Just MAKE SURE YOU USE THE PLASTIC BLADE LENGTH THING FOR PROTECTION IN THE CRITICAL AREAS or you’ll be in the worst pain ever. Unless you like that.
What are you waiting for? Go out and buy a new one.
@OFBCM, got the same one but has a rechargeable battery.
@Old Fat Bald Chick Magnet, Noted and … NOTED. My husband doesn’t have the follicle prowess to grow a beard himself, but I am now considering a manly upgrade.
@Upstate Underdog, Not everyone’s days are filled with leisurely trips to Target, you know. I’m a busy woman. Busy, and very, very itchy.
“manly upgrade,” huh?
Oh, you mean the trimmer. Walgreen’s is right on the way home.
When I first read this post I thought it was one of those weird spambots that places ad in blog comments.

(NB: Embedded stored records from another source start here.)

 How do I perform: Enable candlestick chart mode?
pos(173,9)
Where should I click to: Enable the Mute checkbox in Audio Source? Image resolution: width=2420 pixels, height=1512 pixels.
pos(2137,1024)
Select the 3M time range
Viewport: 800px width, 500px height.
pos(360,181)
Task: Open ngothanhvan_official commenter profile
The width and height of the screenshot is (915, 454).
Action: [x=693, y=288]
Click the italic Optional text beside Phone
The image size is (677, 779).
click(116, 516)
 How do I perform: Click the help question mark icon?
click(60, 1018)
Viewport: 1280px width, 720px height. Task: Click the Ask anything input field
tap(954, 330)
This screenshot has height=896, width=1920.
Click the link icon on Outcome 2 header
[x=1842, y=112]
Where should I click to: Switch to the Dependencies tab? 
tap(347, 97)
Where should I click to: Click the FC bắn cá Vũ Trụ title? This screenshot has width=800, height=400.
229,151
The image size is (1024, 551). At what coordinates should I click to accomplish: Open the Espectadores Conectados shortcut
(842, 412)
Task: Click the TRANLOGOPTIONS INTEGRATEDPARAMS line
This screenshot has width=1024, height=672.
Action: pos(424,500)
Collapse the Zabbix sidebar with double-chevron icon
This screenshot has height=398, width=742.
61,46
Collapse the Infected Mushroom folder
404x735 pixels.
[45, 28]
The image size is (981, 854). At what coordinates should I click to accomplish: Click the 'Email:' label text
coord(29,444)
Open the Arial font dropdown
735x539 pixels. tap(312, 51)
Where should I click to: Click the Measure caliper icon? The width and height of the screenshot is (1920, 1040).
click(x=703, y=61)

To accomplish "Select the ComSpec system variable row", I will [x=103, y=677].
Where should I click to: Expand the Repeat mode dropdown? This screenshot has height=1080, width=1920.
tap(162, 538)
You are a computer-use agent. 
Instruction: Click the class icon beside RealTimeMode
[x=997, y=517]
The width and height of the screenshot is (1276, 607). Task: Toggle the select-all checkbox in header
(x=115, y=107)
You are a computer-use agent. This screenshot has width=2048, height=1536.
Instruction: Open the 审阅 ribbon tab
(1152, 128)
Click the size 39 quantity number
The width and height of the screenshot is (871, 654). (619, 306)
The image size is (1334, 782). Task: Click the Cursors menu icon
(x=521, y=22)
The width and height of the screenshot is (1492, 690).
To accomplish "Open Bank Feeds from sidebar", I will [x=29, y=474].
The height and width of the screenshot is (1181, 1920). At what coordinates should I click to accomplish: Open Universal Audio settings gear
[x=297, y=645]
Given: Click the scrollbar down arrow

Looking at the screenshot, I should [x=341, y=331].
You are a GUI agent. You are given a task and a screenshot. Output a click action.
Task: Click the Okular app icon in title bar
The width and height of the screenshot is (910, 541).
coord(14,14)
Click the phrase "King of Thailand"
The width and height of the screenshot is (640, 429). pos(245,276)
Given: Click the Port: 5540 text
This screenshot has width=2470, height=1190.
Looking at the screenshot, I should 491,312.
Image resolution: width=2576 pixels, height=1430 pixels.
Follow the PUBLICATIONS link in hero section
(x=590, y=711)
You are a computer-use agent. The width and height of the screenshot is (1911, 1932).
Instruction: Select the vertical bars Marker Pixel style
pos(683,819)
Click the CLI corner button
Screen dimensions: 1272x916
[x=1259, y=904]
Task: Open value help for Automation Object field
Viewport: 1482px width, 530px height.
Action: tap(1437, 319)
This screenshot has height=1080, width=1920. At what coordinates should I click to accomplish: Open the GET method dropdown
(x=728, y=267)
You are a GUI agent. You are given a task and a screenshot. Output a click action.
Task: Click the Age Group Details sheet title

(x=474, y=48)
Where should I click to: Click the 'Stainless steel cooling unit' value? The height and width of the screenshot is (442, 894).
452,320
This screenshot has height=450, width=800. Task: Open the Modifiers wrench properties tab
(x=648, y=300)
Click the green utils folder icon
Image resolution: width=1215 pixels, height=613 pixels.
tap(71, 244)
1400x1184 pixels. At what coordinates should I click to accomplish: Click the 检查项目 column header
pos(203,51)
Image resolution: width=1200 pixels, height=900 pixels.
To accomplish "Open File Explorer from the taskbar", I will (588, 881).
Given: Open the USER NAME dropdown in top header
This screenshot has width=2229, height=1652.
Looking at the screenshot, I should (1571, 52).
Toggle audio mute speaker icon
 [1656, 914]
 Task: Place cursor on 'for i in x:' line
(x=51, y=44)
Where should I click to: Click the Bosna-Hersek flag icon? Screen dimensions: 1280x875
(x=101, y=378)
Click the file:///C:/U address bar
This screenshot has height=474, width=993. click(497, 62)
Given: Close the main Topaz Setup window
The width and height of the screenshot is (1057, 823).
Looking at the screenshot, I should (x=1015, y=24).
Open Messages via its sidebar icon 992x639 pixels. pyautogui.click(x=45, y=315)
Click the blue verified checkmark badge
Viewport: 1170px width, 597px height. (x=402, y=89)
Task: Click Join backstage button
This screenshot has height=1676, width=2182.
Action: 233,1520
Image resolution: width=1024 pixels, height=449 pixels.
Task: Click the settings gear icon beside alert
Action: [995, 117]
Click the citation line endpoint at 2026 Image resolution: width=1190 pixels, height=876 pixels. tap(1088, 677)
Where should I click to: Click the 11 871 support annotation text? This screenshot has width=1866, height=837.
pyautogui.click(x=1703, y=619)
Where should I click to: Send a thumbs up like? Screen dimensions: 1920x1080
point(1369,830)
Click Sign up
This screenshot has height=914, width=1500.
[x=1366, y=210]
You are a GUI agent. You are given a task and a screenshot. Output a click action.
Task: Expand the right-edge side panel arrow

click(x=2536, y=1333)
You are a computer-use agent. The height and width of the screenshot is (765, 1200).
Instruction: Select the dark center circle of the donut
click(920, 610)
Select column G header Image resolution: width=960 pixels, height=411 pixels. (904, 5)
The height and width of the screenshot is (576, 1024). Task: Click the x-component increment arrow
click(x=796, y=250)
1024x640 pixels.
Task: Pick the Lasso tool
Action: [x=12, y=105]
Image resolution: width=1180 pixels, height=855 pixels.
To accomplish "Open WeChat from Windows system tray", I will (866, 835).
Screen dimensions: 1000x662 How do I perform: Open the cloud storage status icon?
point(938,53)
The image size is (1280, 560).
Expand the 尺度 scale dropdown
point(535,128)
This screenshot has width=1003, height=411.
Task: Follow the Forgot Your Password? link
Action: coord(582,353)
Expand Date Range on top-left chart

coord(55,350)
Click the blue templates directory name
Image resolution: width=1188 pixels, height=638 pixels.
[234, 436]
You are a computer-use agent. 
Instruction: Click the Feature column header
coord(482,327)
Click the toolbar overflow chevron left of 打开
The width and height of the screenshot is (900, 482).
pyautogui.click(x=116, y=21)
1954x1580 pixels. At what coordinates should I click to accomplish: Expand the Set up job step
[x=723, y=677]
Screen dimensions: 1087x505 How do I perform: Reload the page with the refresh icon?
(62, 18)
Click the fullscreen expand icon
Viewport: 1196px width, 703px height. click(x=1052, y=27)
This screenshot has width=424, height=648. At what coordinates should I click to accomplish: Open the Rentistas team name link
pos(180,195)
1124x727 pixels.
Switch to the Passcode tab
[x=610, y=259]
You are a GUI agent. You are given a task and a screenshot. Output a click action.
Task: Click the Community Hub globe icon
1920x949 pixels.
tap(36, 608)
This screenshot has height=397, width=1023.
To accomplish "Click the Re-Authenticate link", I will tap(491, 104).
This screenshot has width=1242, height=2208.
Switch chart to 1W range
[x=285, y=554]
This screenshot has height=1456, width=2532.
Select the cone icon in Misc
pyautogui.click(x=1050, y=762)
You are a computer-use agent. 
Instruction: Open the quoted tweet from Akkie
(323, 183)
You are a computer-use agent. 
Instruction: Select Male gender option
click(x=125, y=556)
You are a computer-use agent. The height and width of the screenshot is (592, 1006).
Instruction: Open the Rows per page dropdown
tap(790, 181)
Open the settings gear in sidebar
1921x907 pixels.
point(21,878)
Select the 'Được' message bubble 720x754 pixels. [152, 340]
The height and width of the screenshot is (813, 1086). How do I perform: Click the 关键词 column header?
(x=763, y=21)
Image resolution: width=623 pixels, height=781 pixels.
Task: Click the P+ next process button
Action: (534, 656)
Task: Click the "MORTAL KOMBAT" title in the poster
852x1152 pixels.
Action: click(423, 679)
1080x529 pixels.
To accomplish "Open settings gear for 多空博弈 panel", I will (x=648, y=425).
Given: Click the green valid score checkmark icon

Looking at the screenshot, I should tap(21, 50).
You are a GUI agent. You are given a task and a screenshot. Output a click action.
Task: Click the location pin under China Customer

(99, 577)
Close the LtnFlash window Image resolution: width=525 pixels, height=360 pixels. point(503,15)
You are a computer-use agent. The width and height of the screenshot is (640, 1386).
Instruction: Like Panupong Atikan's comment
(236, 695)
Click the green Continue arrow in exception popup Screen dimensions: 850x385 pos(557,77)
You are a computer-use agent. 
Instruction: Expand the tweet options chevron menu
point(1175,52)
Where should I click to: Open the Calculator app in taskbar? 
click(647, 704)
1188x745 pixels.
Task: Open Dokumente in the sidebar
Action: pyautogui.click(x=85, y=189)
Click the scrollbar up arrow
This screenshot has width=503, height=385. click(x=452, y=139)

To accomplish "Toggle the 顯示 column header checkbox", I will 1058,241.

HOW did I not see that coming?
@Johnny Bravo: I thought so too until I saw the bank draft! Can you believe Raylan’s uncle’s mother’s cousin is making $7765 sitting at the computer?
Good point; a woman needs to style to what makes her feel the sexy; be it marble-top or braided.
@Old Fat Bald Chick Magnet
Totally OT, but I’ve been looking for a beard trimmer here in the US, you recommend this one?
Hey, here’s a pun for your enjoyment or derision:
Walton Goggins Waxes Pubic In New York Magazine Interview
Second best bit from that article:
The next drawing is startling, even for Schiele: a portrait of the artist getting a hand job. “Look at this—come on! We have the same haircut,” says Goggins, running a hand through his own black spikes. “The high forehead. The cheekbones. It’s crazy how much I look like him.” I point to the artist’s member—as large as the blasé woman holding it. “Yeah, that too,” he says.
“Luxurious” is the word you are looking for.